1. ## Weird Integral

I am tutoring a student in Calculus 2 and cannot seem to get the following 2 problems (it's been a while since I took this course)

1. Find the indefinite integral of dx/(x(x^2+4)^2)

2. Find dy/dx of y=ln(x^2+y^2)

2. Originally Posted by rainbowkaine

2. Find dy/dx of y=ln(x^2+y^2)
Use implicit differentiation.

$\displaystyle y' = \left( \frac{1}{x^2+y^2} \right) \left(2x+2y*y' \right)$

From here, expand the right hand side and then collect all terms containing y' onto one side of the equation, factor out y' and solve algebraically.

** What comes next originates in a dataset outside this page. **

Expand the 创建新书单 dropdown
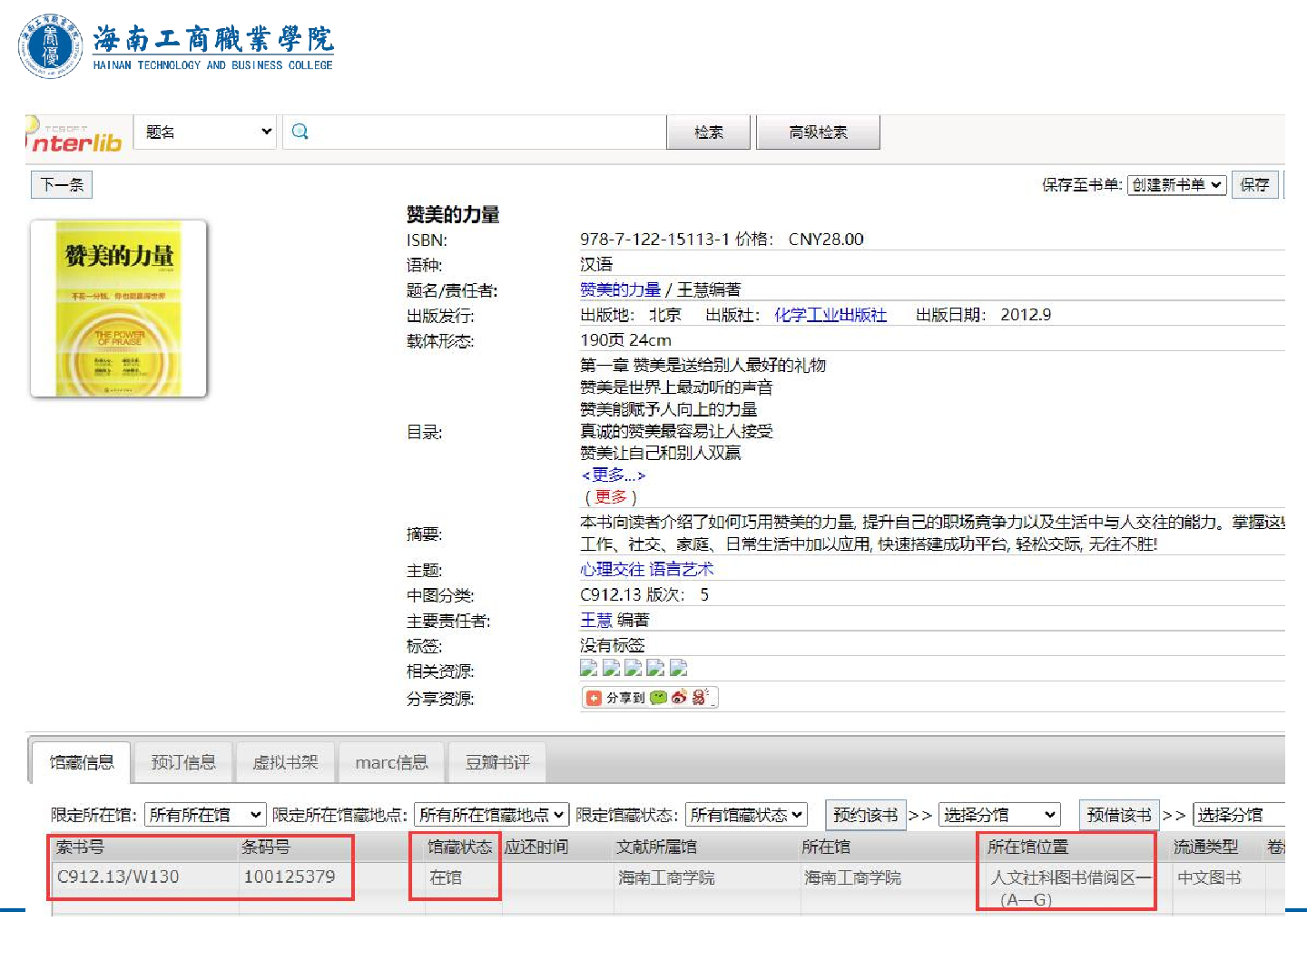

3. Originally Posted by rainbowkaine
1. Find the indefinite integral of dx/(x(x^2+4)^2)
hard way: do a trig substitution of $\displaystyle x = 2 \tan \theta$

an easier way: note that we have this integral (by multiplying by x/x): $\displaystyle \int \frac {x}{x^2(x^2 + 4){\color{red}^2}}~dx$

now, let $\displaystyle u = x^2 + 4 \implies \boxed{x^2 = u - 4}$

then $\displaystyle du = 2x~dx$

$\displaystyle \Rightarrow \frac 12 ~du = x~dx$

So our integral becomes:

$\displaystyle \frac 12 \int \frac 1{u^2(u - 4)}~du$

which is relatively easy to do via partial fractions